Ona nasihat ettim, özür dilerim (yahut pardon), İran’ın Irak’taki hatalarını düzeltmesi için yapması gerekenleri zikrettim. Çünkü İran’ın yaptığı hatalar var. Yapmaması gerekenler var. Kendisine bizim İran’ın Irak’taki siyasi ve askeri bir uzantısı olmadığımızı söyledim.

 

-Siyasi hatalar mı, güvenlik hataları mı, ekonomik hatalar mı? Neler?

 

-Herkes hata yaptı. İran da diğerleri de Irak halkının çıkarına olacak yeni bir yöntem belirlemeli.

 

-Bunu açıkça Sayın Hamaney’e söylediniz mi?

 

-Evet, söyledim.

 

-Askeri bir uzantı olmadığınızı söylediniz?

 

-Aynı zamanda siyasi de... Hiçbiri ülkenin uzantısı değiliz.
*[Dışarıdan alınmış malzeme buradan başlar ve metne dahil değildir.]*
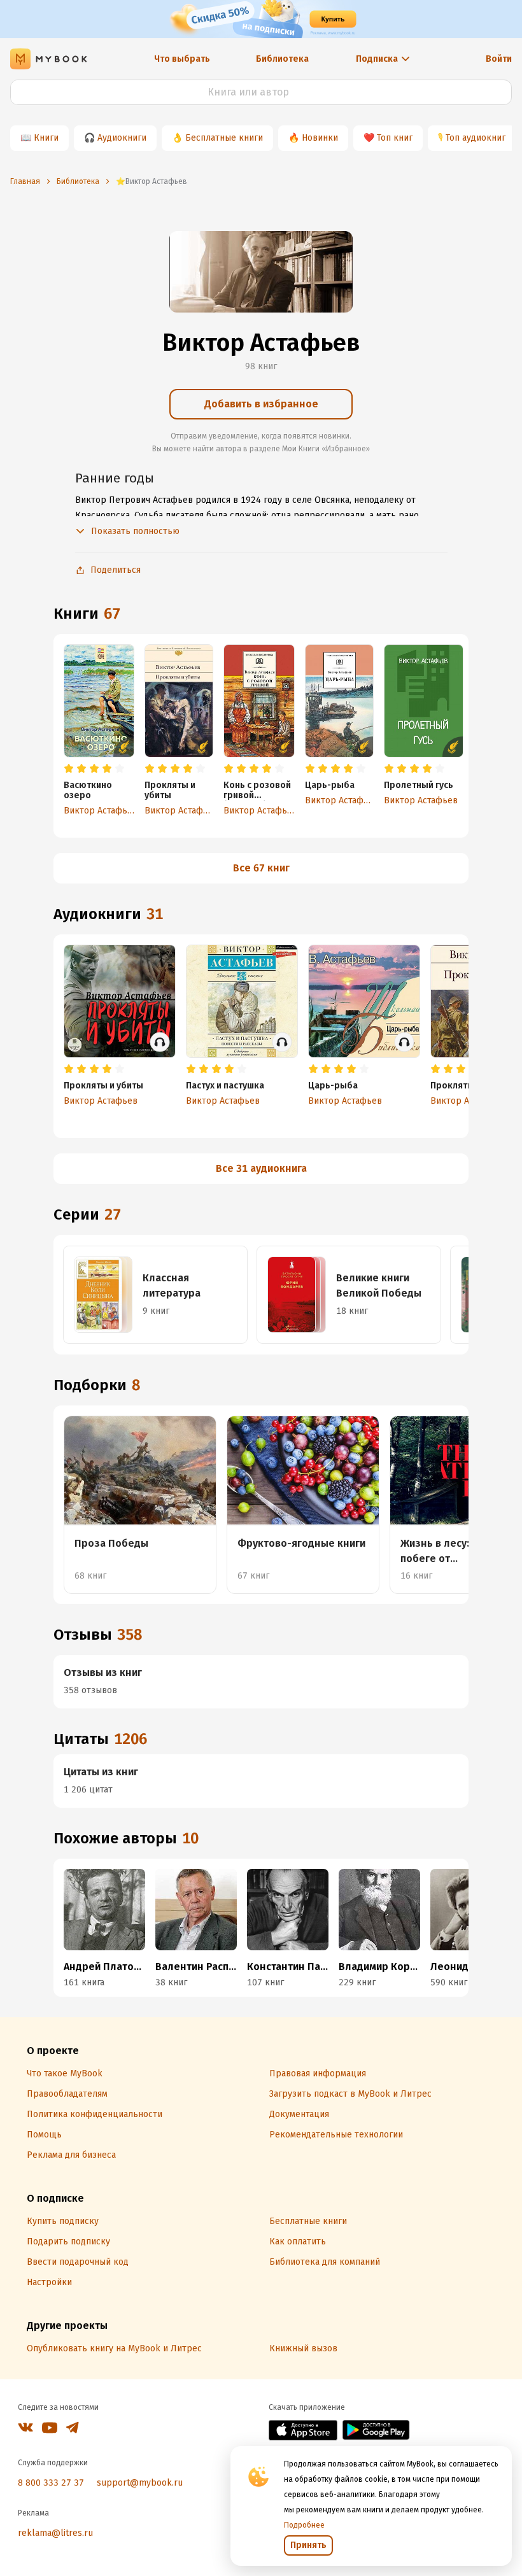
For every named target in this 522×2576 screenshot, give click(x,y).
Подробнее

Bu açıdan ben bağımsızım.

 

-İlmi faaliyetlerinizin sürdüğünden bahsederken; daha önceleri dini otorite olarak Hairi’ye bağlı olduğunuzu biliyorduk. Son zamanlarda ne oldu, bilmiyoruz. Dini eğitiminizi tamamlamak istiyorsunuz? Sayın Hairi ile ilişkiniz nedir?

 

-Babam Hairi’nin kendisinden sonra en bilgili olduğunu söylemişti. Biz de en bilgiliyi taklit ediyoruz. Mekansal uzaklık dışında bir uzaklığımız yoktur. Bazı küçük sorunlar oluyor; ama bunlar asla ilişkilerimize zarar vermiyor.

 

-Ama medyaya çıktı; bazı sorunlar oldu.

 

-Çok büyütüldü.

 

-Nasıl yani?

 

-Medyayı bilirsin… Büyütür. Aramız çok iyidir. Diğer dini otoriterlerle de öyle. Tek fark diğerlerini taklit etmiyoruz, onu taklit ediyoruz. Babam öyle vasiyet ettiği için.

 

-Geçmişte İttifak’ın bir parçasıydınız. Olan oldu. Şu anda parçası değilsiniz? Önümüzde de seçimler var. Seçimlere hangi esasa göre katılacaksınız? Katılmayı düşünüyor musunuz?

 

-Bazı partiler, bazı çevreler katılımımızı engellemeye çalışacaklar. Ellerinden geldiği kadar… Belediye seçimlerinde özellikle... İl meclislerinde. Bu nedenle güneyde çok sorun yaşandı. Divaniyye’de, Semave’de, Basra’da, Kut’ta. Seçimleri ertelemek istiyorlardı. Güvenlik sorununu bahane ederek… Ancak önemli bir şey de var. İşgalcilerin varlığının yanısıra seçimler eksiktir, yasal değildir.

 

Bununla birlikte ilmi havzadan (dini otoritelerden) müminleri, Irak halkını bu meclislere sokmalarını istiyorum. Bu Irak halkının iyiliği için olmalı. Particilikten uzak durularak olmalı bu. Irak halkının malları çalınmasının, kişisel çıkarlar öne çıkarılmasın. Tüm bunlar gerçekleşirse belediyeler işgalcilerden ayrı olur, Irak halkına fayda verir.

 

-Başa dönersek, sizin çalışmalarınıza bakılırsa Sadr grubunun halen liderisiniz. Faaliyetleriniz sadece Irak içinde mi olacak yoksa daha genel mi?

 

-Irak içinde var. Irak dışında da var. Irak’ın işine karışırım, çünkü ben Iraklıyım. Küçük meseleye de büyük meseleye de. Dışarıda da örneğin, Suriye’de konferans olacak. Âlimleri toplamak için. Peygambere hakareti engellemek için. Dini ve siyasi önderler de olacak. Eğer uzlette olsam bunlara nasıl katılabilirim.